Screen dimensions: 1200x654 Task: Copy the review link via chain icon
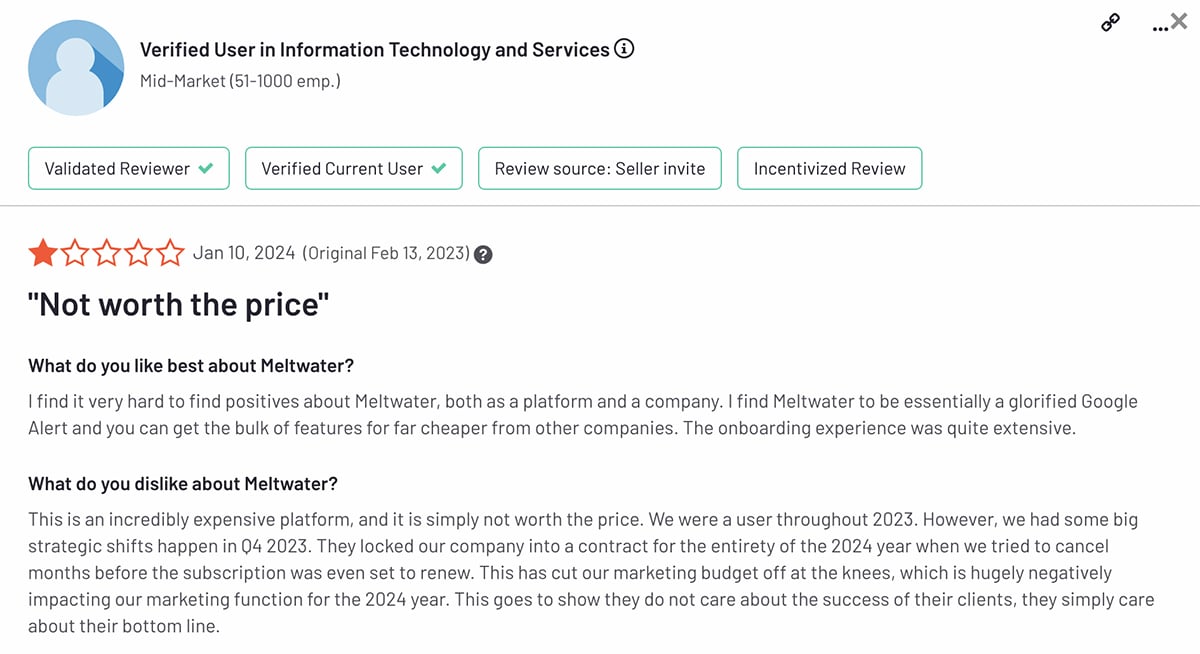click(x=1110, y=23)
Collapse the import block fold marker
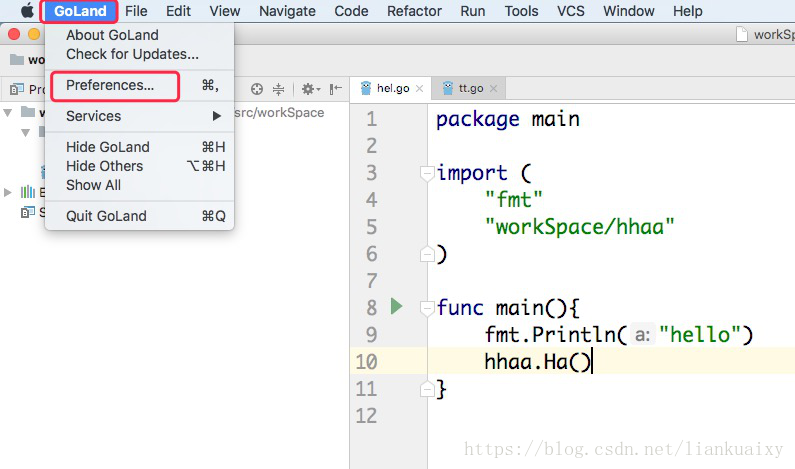 pyautogui.click(x=427, y=173)
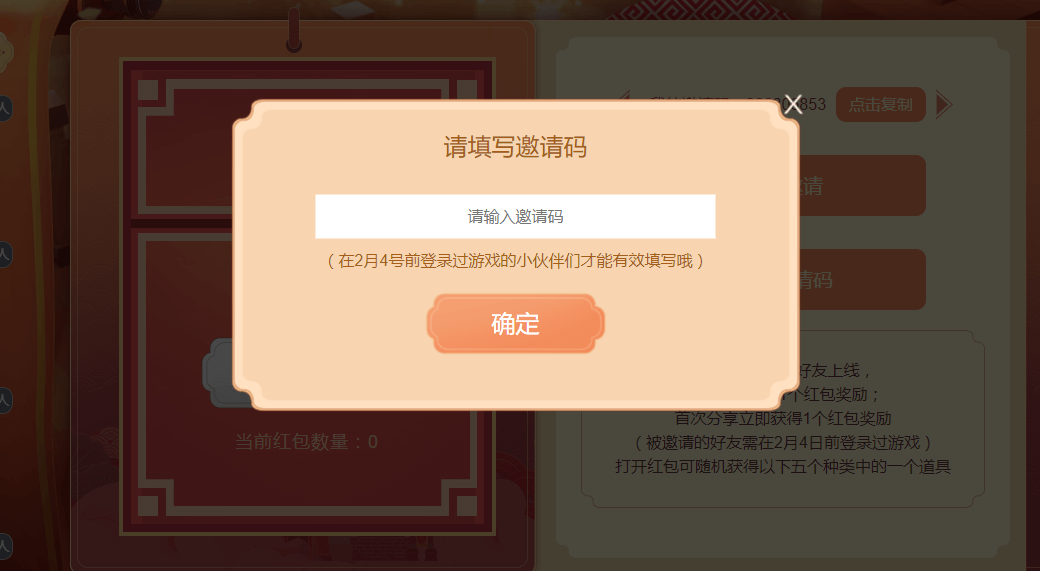Close the invitation code dialog with X
1040x571 pixels.
pos(793,104)
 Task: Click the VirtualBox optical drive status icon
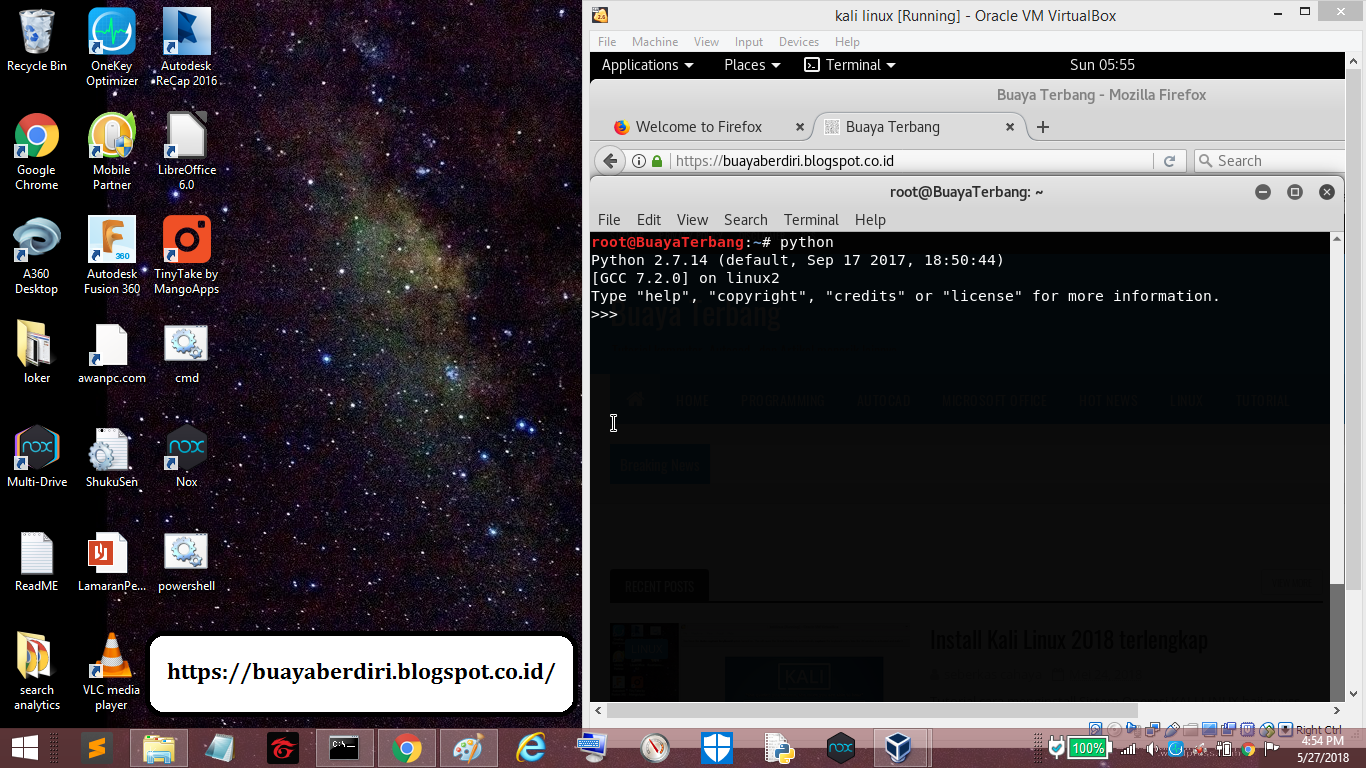coord(1113,728)
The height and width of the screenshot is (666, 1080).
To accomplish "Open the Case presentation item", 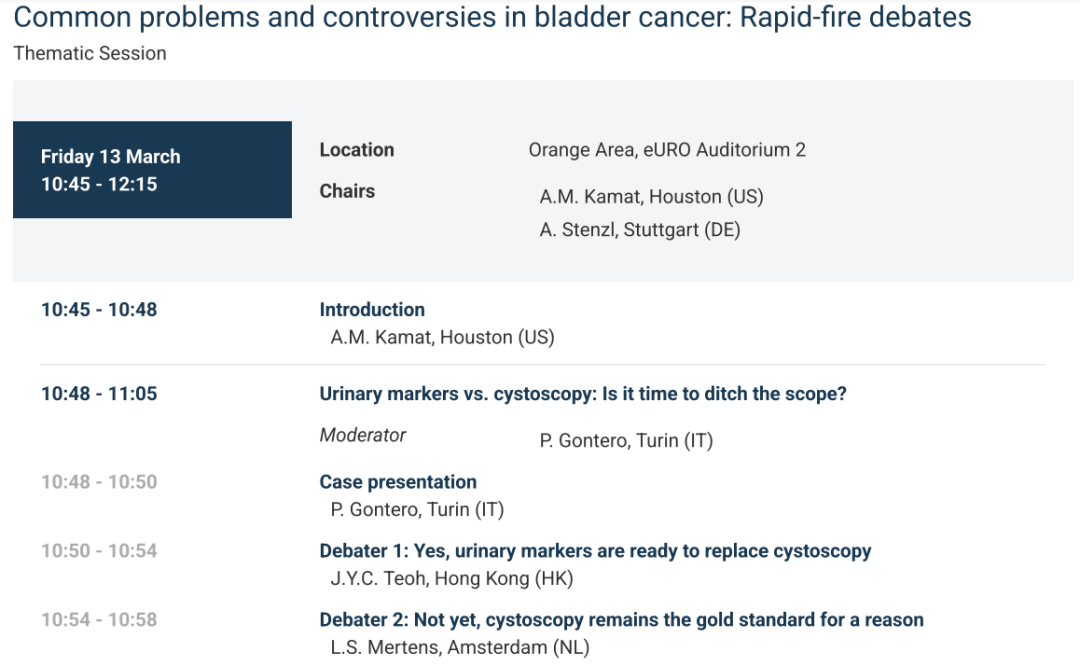I will click(x=398, y=482).
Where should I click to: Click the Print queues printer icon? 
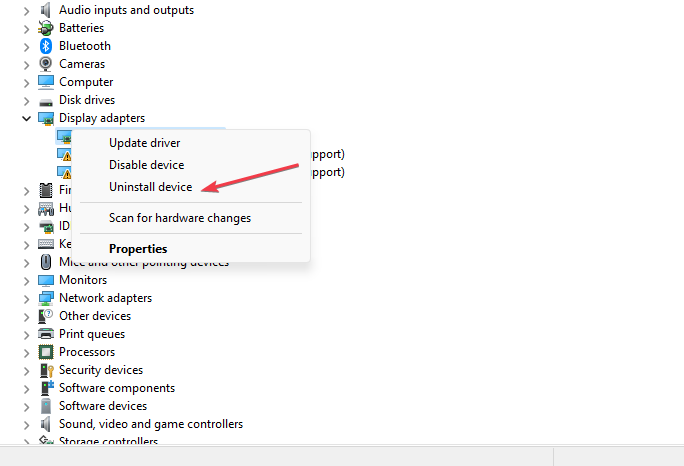pos(46,334)

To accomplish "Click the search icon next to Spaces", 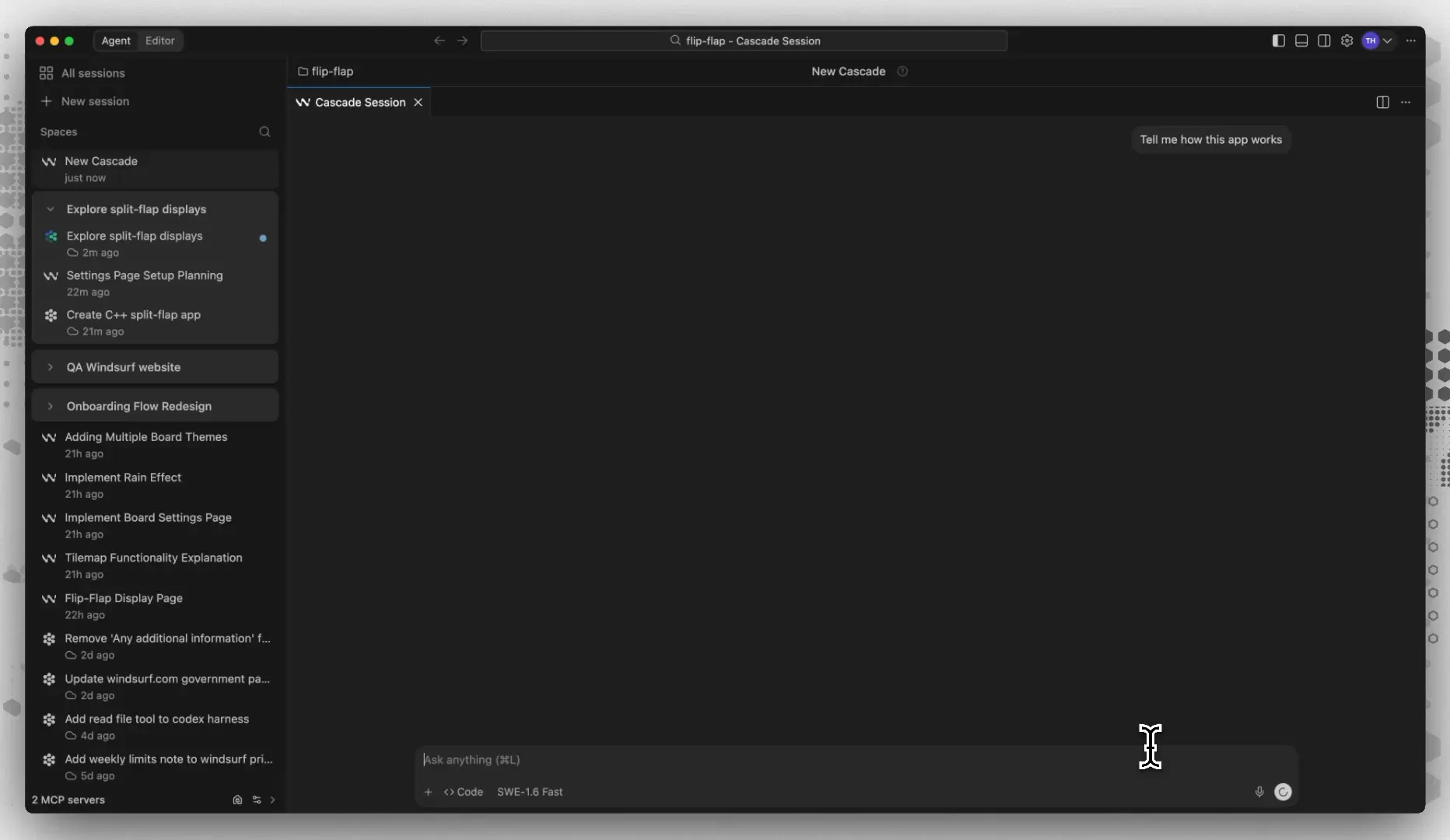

### PROBLEM TO WORK ON
Copy exactly the lines from the line holding "Where should I" to the final line of the listing, and leave the pictures out.

### OUTPUT
Where should I click to: Click the Print queues printer icon? 
pos(46,334)

To accomplish "Click the search icon next to Spaces", 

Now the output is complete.